And so it's the physical highest place in our city. It's a historical place. It's the largest Confederate Memorial in the world. It's also the largest tourist attraction in the state of Georgia. So it's a place with a dark history, but also present cultural significance. You know, biblically, whenever reformers would come in, the first thing that they would do is they would go to the high place and they would remove the Asherah poles and they would take down the idols.
And we felt like what we were doing at Stone Mountain as we were calling church leaders to go to a place where spiritually an idol was erected over a hundred years ago, and to tear down that idol and say, this is not what our city stands for anymore.
After the event took place, what are some ways that people saw God doing or where God was at work on that day?
Josh Clemons: There are several testimonies that I'd like to highlight, just as we consider the day and how it impacted many folks are around the city.
As a minority, I'm going to tell you one of the things that I heard repeatedly from minority brothers and sisters was that I'm grateful that this many believers in the city of Atlanta are concerned about race.

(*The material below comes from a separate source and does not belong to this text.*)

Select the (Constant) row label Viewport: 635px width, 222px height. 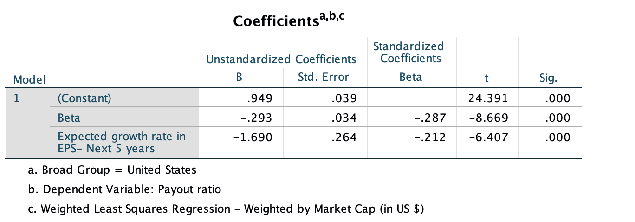[84, 98]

That this is something that we should be contending for, that we should be contending for a breakthrough at. I can't tell you how many brothers have told me about wounds from their past, about discrimination, about racism, about how all that has impacted them in their lifetime, and how they felt a touch from a Lord to forgive, to be healed, to really advance for wholeness because of this event.
And then from a white perspective, I have heard many share that they were apathetic before being a part of the movement or before coming to this event. And it really catapulted me to grow and to lean in and to understand more about the pain of the past, about the pain of the present. To understand more about what my Hispanic, my African American, my Asian brothers and sisters might be experiencing.
And those are the moments that we long for. Now, is that a complete transformation? No. But it is the beginning of one. It's the on-ramp to the journey. And there are probably hundreds of testimonies like that, if not thousands that we've heard over the last few months.
Hazen Stevens: I think one of the things that it's difficult to quantify, but when people read and make a commitment—which we had several hundred pastors and leaders make a commitment to take a public stand against racism in any form when they encounter it in their ministries—and you ask people to make that commitment, there are probably going to be various levels of follow-through, of course. And again, it's hard to quantify, but one of the things I think that really was a potent fruit coming out of that, and we've seen people make good on, is the commitment to go back to their church, go back to their community, and actually make a difference. And to live a reconciled life—from their personal life to their corporate life in their church. And then to stand against racism and its various forms.
And we have one of our One Race groups actually make a public response to a controversy in a local area here in Atlanta, where a city official came out and said, you know that we are not going to hire a public servant because they're African American, because our community's not ready for that. And then they also made a public statement that they didn't think interracial marriage was biblical and the kind of sit in comm. And honestly, all across Georgia, there are people in positions of leadership and government that have those kinds of views. But a group of local pastors wrote a letter basically expressing their desire for this person to repent of that view.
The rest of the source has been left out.